━━━ Data supplied

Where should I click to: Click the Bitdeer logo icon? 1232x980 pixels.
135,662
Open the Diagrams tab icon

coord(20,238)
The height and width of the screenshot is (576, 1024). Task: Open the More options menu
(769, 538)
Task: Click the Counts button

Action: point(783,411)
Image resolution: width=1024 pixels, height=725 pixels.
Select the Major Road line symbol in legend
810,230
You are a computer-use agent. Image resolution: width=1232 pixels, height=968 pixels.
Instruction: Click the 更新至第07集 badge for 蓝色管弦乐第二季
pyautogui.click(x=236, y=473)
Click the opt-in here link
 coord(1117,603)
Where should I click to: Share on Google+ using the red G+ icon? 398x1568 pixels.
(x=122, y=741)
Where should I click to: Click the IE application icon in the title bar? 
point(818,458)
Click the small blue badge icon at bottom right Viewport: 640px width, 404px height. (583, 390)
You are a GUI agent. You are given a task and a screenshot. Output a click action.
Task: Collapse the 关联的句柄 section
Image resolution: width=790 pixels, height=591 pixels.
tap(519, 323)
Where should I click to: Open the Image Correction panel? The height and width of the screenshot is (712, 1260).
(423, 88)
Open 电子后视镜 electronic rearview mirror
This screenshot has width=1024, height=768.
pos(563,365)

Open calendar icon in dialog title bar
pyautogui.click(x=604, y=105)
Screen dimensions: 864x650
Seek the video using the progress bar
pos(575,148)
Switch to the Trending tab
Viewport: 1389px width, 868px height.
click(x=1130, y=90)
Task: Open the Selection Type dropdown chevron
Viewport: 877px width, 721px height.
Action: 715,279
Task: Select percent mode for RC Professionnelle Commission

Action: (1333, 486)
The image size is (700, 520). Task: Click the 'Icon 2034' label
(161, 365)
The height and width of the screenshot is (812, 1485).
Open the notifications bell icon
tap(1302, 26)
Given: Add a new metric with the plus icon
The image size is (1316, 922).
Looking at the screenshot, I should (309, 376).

━━━━━━

» Brief
Switch "Viewport" to "Window" everywhere in the records above and write all the lines out again, leaving everything else the same.

» Written reply
Where should I click to: Click the Bitdeer logo icon? 1232x980 pixels.
135,662
Open the Diagrams tab icon

coord(20,238)
The height and width of the screenshot is (576, 1024). Task: Open the More options menu
(769, 538)
Task: Click the Counts button

Action: point(783,411)
Image resolution: width=1024 pixels, height=725 pixels.
Select the Major Road line symbol in legend
810,230
You are a computer-use agent. Image resolution: width=1232 pixels, height=968 pixels.
Instruction: Click the 更新至第07集 badge for 蓝色管弦乐第二季
pyautogui.click(x=236, y=473)
Click the opt-in here link
 coord(1117,603)
Where should I click to: Share on Google+ using the red G+ icon? 398x1568 pixels.
(x=122, y=741)
Where should I click to: Click the IE application icon in the title bar? 
point(818,458)
Click the small blue badge icon at bottom right Window: 640px width, 404px height. (583, 390)
You are a GUI agent. You are given a task and a screenshot. Output a click action.
Task: Collapse the 关联的句柄 section
Image resolution: width=790 pixels, height=591 pixels.
tap(519, 323)
Where should I click to: Open the Image Correction panel? The height and width of the screenshot is (712, 1260).
(423, 88)
Open 电子后视镜 electronic rearview mirror
This screenshot has width=1024, height=768.
pos(563,365)

Open calendar icon in dialog title bar
pyautogui.click(x=604, y=105)
Screen dimensions: 864x650
Seek the video using the progress bar
pos(575,148)
Switch to the Trending tab
Window: 1389px width, 868px height.
click(x=1130, y=90)
Task: Open the Selection Type dropdown chevron
Window: 877px width, 721px height.
Action: 715,279
Task: Select percent mode for RC Professionnelle Commission

Action: (1333, 486)
The image size is (700, 520). Task: Click the 'Icon 2034' label
(161, 365)
The height and width of the screenshot is (812, 1485).
Open the notifications bell icon
tap(1302, 26)
Given: Add a new metric with the plus icon
The image size is (1316, 922).
Looking at the screenshot, I should (309, 376).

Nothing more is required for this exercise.